Sometimes you just sort of fall into something. That’s what has happened with me and the reconditioning of Honda Insight/Civic hybrid traction battery packs. What began as mere curiosity, and then a necessity, is turning into a useful service. I am currently reconditioning a third Honda battery pack with two others now back at work in their vehicles. The gain in miles per gallon, the lowering of carbon emissions, the boost in torque, and improved driver satisfaction has been significant. And my personal gain in knowledge about these cars has been pretty significant too.
I used to just see the early Honda and Toyota hybrids as cars that were too impractical and expensive for serious consideration. With the added weight, cost, and complexity of the battery packs and associated electronics, how could they be expected to compete in the market. How reliable could all of that extra hardware and software be? With batteries that slowly wear down and eventually fail, leaving their owners in the lurch, who could trust them. Did the advertised mileage improvement pan out in the real world and did it pay in the long run?
Well, after buying our first hybrid back in 2002 “as is” from a scrapyard and getting it to work again, we gained a bit more confidence in the concept of hybrids. Eight years of pretty much trouble-free driving certainly helped. And the problems that cropped up and caused us to sell it weren’t due to the hybrid system at all, just regular “car-type stuff” that happens when the temperature hits -20F. The next owner got a good deal too!
But I was resistant to think seriously about Honda hybrids since they didn’t run in the much more highly efficient (80+% versus 25-35%) full electric mode, as the Toyota sometimes did. It turns out that my technical snobbery was ill-founded. The true comparison was in overall fuel consumption, not short-term consumption. That’s what keep the carbon emissions, and other noxious output, to a minimum.
The 2001 Prius averaged 43 mpg year-round. An 1100 pound lighter Geo/Chevy Metro averaged about the same, without the complex and expensive hybrid system, but they were no longer built after 2001, and those that remained were quite rusty. The older series (2000-2006) Honda Insight weighs the same as the Metro, even with the hybrid system’s added bulk.
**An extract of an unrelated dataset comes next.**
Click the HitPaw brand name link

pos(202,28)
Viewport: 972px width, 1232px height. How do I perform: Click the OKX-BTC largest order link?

It can only hold about 400 pounds of passenger and cargo (with OEM springs) but their aluminum chassis and aluminum/plastic bodies mean that they can’t possibly rust, leaving many still in circulation. How they ever made a profit on these at $20k is beyond me. The new series of Honda Insight has a steel frame and body – much cheaper to build, but it’ll become a rust-mobile and doesn’t get nearly the mpg’s. The old Insight’s fuel consumption can be amazingly low (60-70 mpg TANK AVERAGE, not the usually advertised and often inflated “highway” figure). But the problem of eventual battery failure seemed problematic, even though they can start and run with their common, on-board, automotive back-up systems.
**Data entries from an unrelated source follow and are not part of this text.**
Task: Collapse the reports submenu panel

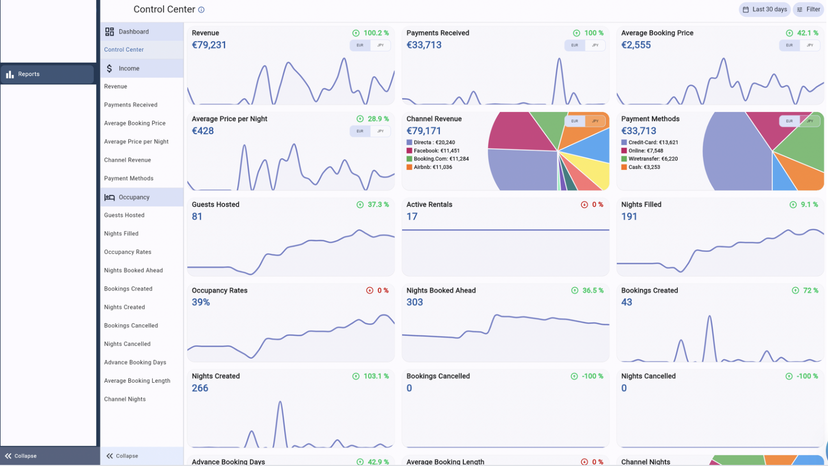Action: (x=122, y=456)
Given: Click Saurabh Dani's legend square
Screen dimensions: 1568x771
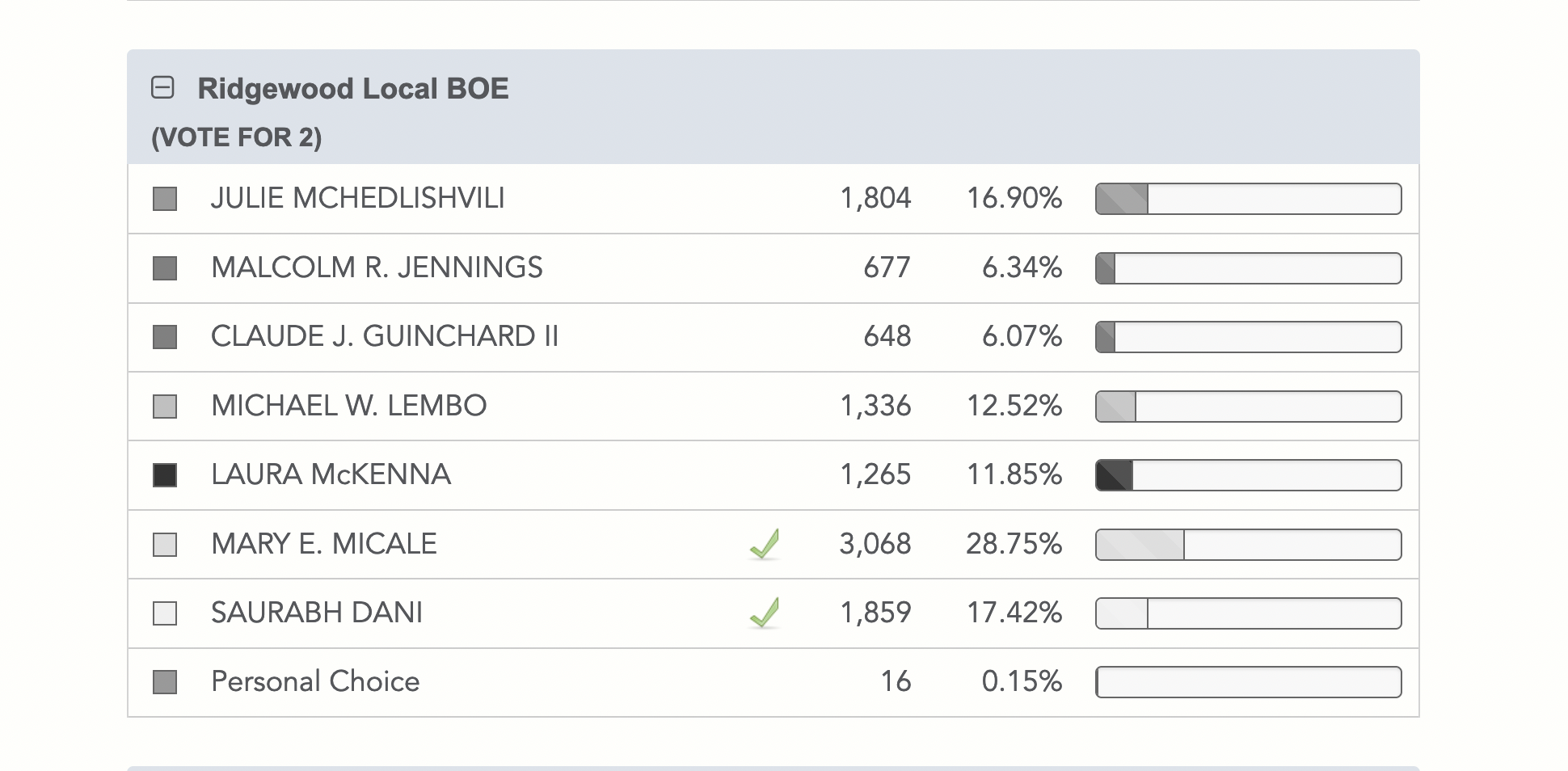Looking at the screenshot, I should [x=165, y=613].
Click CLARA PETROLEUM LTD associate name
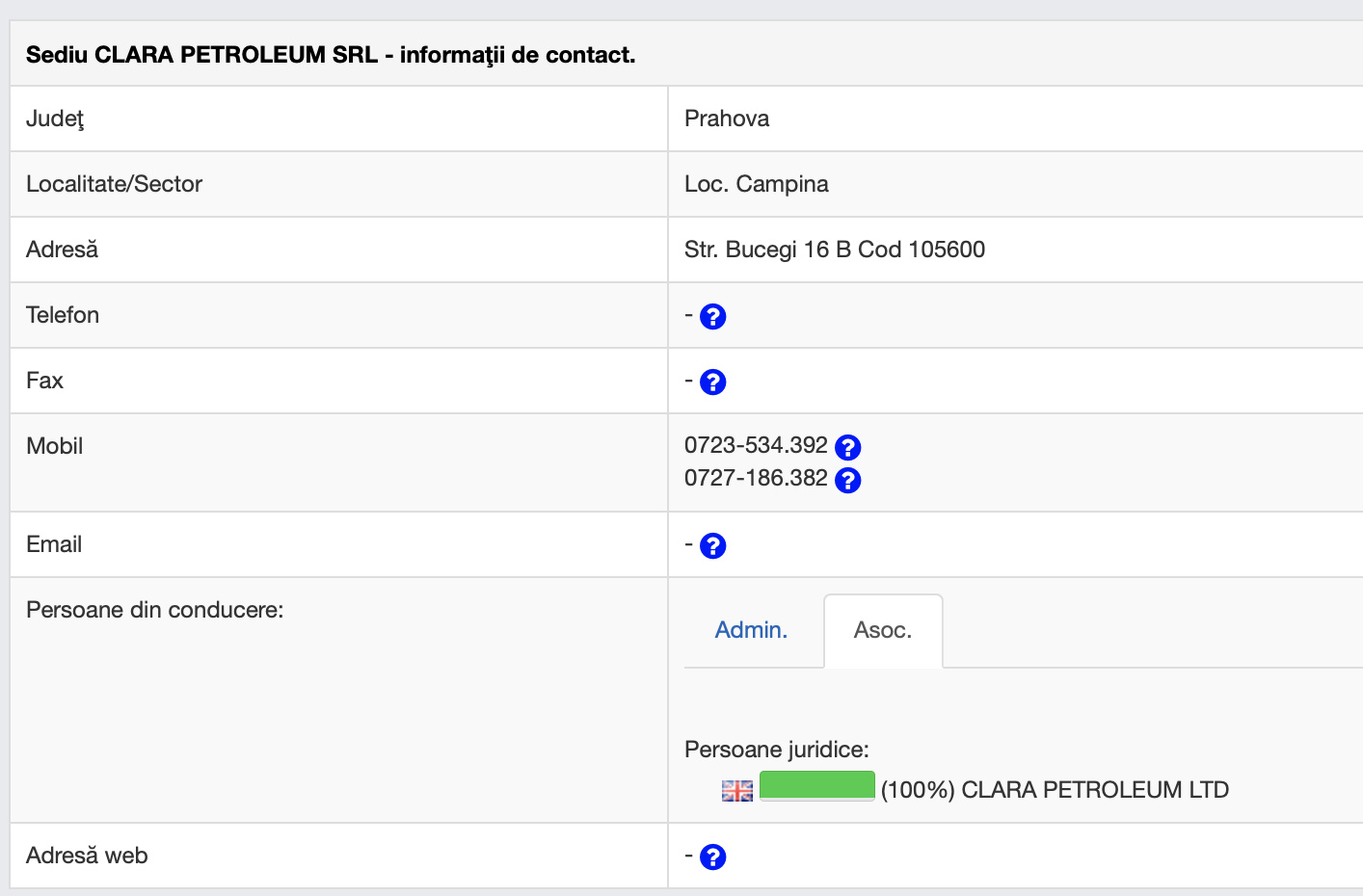This screenshot has height=896, width=1363. (1095, 790)
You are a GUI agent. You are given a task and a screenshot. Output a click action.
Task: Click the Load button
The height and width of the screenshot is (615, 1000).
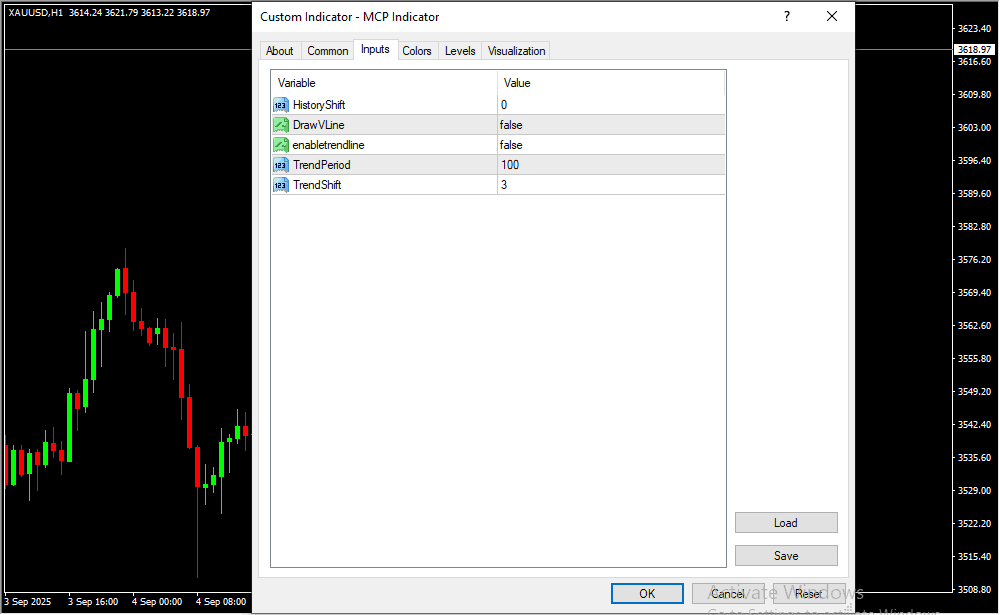786,523
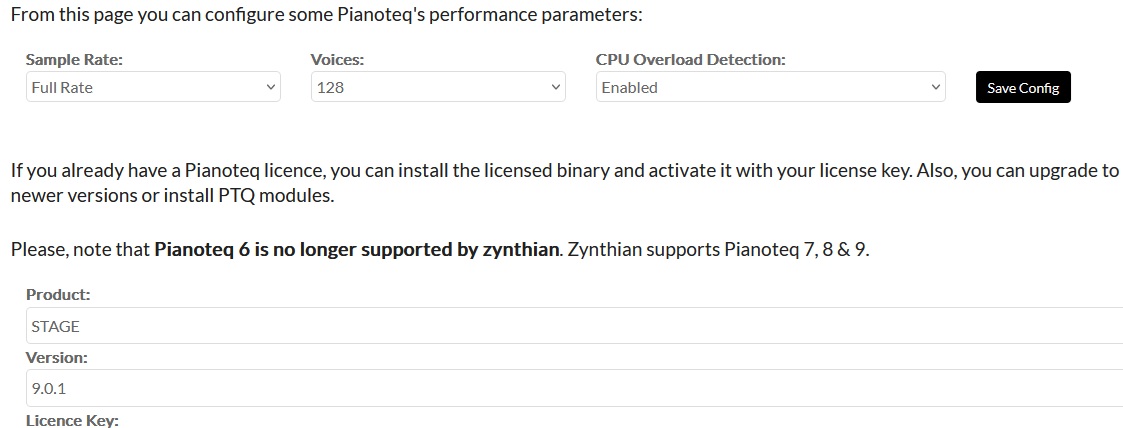
Task: Click the "Licence Key:" label
Action: click(72, 420)
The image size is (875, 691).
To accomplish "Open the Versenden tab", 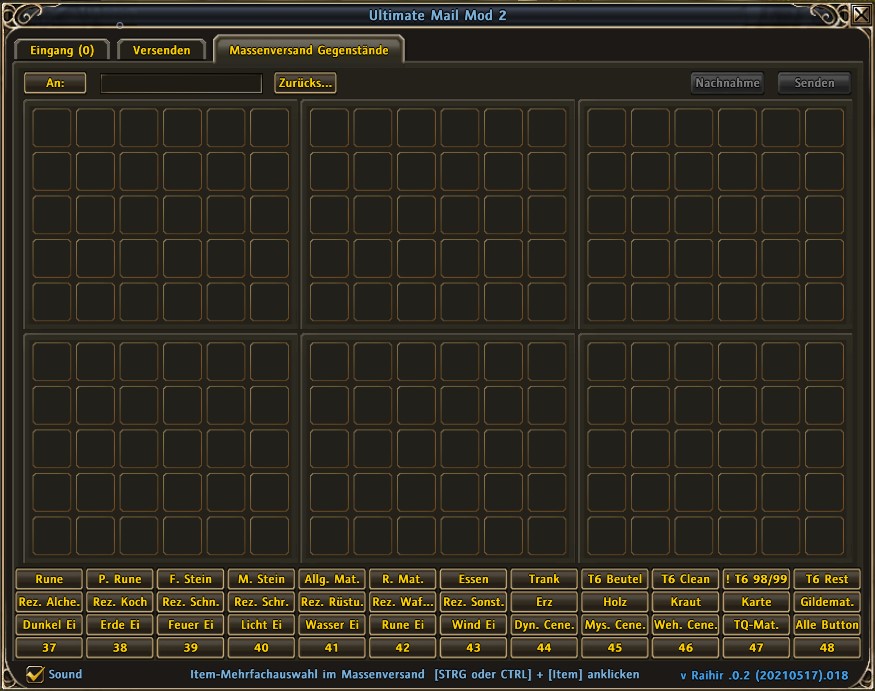I will pyautogui.click(x=162, y=50).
Finding a local Insight with a failed pack turned out to be pretty easy. Many folks sell them because they start to have battery issues and Honda dealerships charge $500 just for a pack recharge. Reading web forums about how to recondition their battery packs certainly made them more palatable in terms of financial risk, especially when a new or “factory reconditioned” replacement pack can cost between $1200 and $3500, depending on the cells used and their warranty. You may have already read the PDF I posted previously about the on-car reconditioning process on our 2001 Insight.
There is a fair market for “Grid Chargers” that allow owners to maintain the peak condition of their packs, delivering a high-voltage, low-power trickle charge between uses, but they require some mechanical and electrical ability to install, something many simply don’t have or are unwilling to attempt.
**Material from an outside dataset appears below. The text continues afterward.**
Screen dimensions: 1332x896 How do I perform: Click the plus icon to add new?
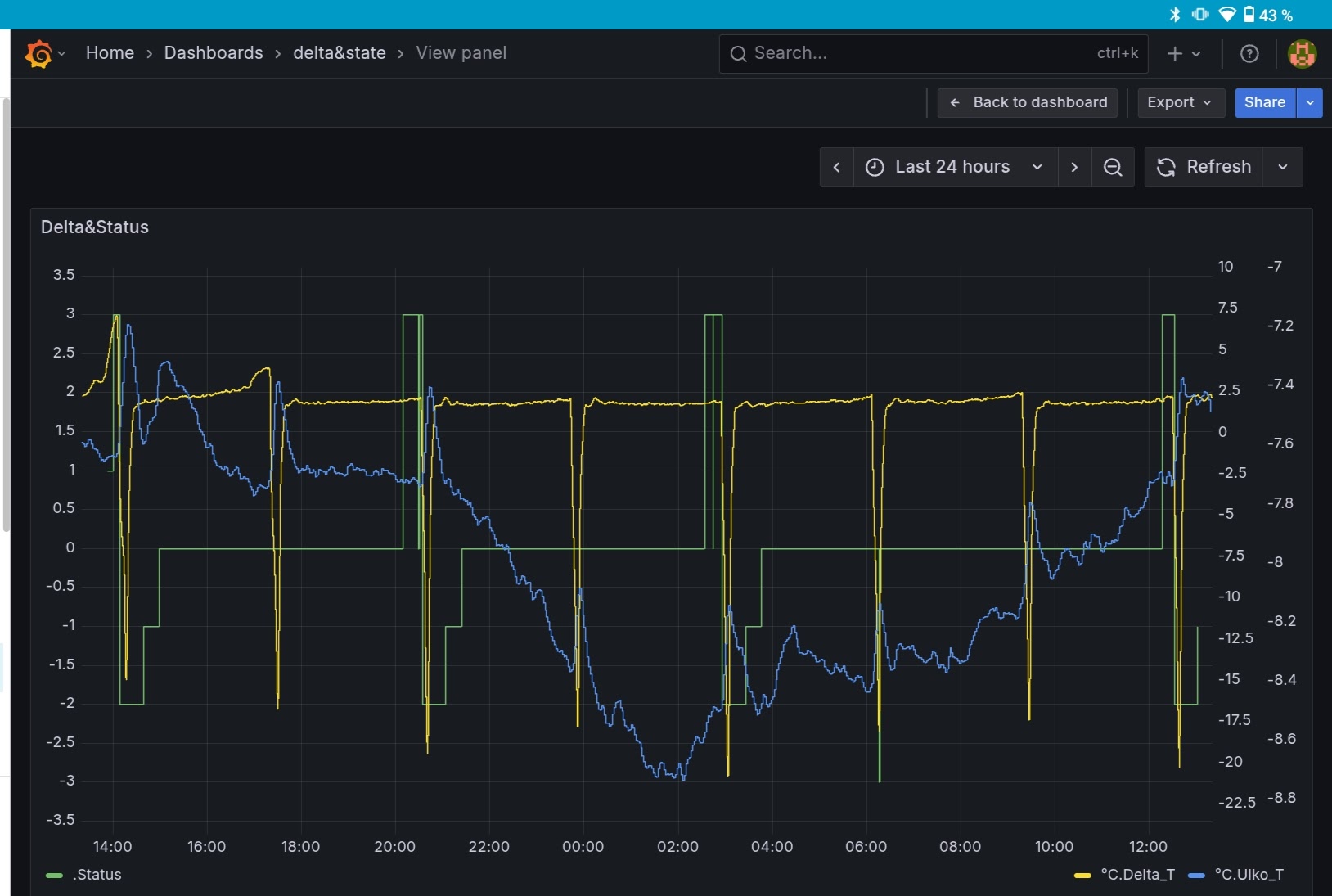click(1175, 54)
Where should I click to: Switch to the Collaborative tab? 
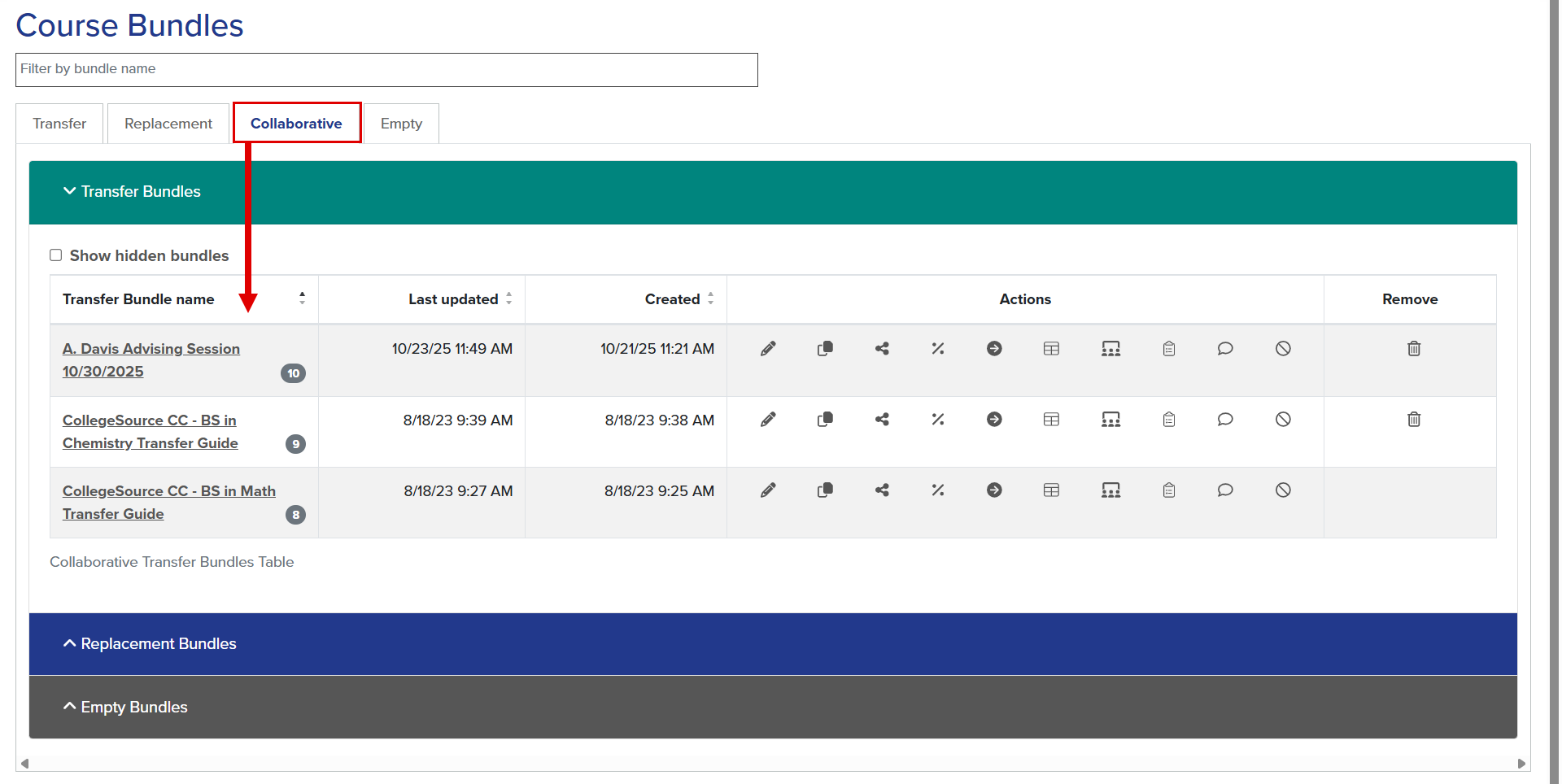coord(296,123)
The process of reconditioning takes three progressive steps:
A) Installing external charge ports for high-voltage DC power to the battery pack and a 12-volt supply for the battery cooling fan.
B) Charging the pack while it’s in the vehicle (once/month routine is best), and perhaps also discharging it to progressively lower voltages in three steps if the IMA light comes on repeatedly.
C) Removing the pack to diagnose low capacity battery “sticks” (6-cell series strings within the pack) and possibly replacing them, then repeating step B.
So providing a reconditioning service isn’t something that can simply be done online, but requires actual hands-on help and some expertise. Anything that keeps these cars on the road instead seeing them replaced by gas-guzzling replacements is worth the effort.